**Exercise:**
Down to the final line, return the records unchanged.

**Exercise material:**
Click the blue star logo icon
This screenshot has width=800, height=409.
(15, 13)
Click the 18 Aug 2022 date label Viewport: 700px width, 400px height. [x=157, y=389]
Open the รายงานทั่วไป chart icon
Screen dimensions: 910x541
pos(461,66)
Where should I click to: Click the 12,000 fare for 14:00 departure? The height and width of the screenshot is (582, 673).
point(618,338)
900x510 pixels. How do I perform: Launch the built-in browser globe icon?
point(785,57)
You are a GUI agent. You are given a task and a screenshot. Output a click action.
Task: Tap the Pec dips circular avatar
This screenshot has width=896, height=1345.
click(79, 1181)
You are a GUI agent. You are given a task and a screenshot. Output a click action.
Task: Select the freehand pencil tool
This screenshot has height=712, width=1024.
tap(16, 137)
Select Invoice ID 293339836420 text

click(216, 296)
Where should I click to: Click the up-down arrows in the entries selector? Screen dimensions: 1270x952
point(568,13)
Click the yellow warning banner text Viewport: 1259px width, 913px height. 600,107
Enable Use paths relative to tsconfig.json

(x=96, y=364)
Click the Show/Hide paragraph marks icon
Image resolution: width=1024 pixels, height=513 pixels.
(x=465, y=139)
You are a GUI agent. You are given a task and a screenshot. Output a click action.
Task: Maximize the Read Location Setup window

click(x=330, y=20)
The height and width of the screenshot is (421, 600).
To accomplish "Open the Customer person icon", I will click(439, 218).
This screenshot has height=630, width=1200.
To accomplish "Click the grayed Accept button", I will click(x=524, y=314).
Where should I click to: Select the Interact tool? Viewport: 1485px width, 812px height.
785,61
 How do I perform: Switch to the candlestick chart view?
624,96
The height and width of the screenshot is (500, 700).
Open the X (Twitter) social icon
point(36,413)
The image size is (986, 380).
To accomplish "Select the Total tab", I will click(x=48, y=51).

**Response:**
Click the blue star logo icon
This screenshot has width=800, height=409.
(15, 13)
Click the 18 Aug 2022 date label Viewport: 700px width, 400px height. [x=157, y=389]
Open the รายงานทั่วไป chart icon
Screen dimensions: 910x541
pos(461,66)
Where should I click to: Click the 12,000 fare for 14:00 departure? The height and width of the screenshot is (582, 673).
point(618,338)
900x510 pixels. How do I perform: Launch the built-in browser globe icon?
point(785,57)
You are a GUI agent. You are given a task and a screenshot. Output a click action.
Task: Tap the Pec dips circular avatar
This screenshot has width=896, height=1345.
click(79, 1181)
You are a GUI agent. You are given a task and a screenshot. Output a click action.
Task: Select the freehand pencil tool
This screenshot has height=712, width=1024.
tap(16, 137)
Select Invoice ID 293339836420 text

click(216, 296)
Where should I click to: Click the up-down arrows in the entries selector? Screen dimensions: 1270x952
point(568,13)
Click the yellow warning banner text Viewport: 1259px width, 913px height. 600,107
Enable Use paths relative to tsconfig.json

(x=96, y=364)
Click the Show/Hide paragraph marks icon
Image resolution: width=1024 pixels, height=513 pixels.
(x=465, y=139)
You are a GUI agent. You are given a task and a screenshot. Output a click action.
Task: Maximize the Read Location Setup window

click(x=330, y=20)
The height and width of the screenshot is (421, 600).
To accomplish "Open the Customer person icon", I will click(439, 218).
This screenshot has height=630, width=1200.
To accomplish "Click the grayed Accept button", I will click(x=524, y=314).
Where should I click to: Select the Interact tool? Viewport: 1485px width, 812px height.
785,61
 How do I perform: Switch to the candlestick chart view?
624,96
The height and width of the screenshot is (500, 700).
Open the X (Twitter) social icon
point(36,413)
The image size is (986, 380).
To accomplish "Select the Total tab", I will click(x=48, y=51).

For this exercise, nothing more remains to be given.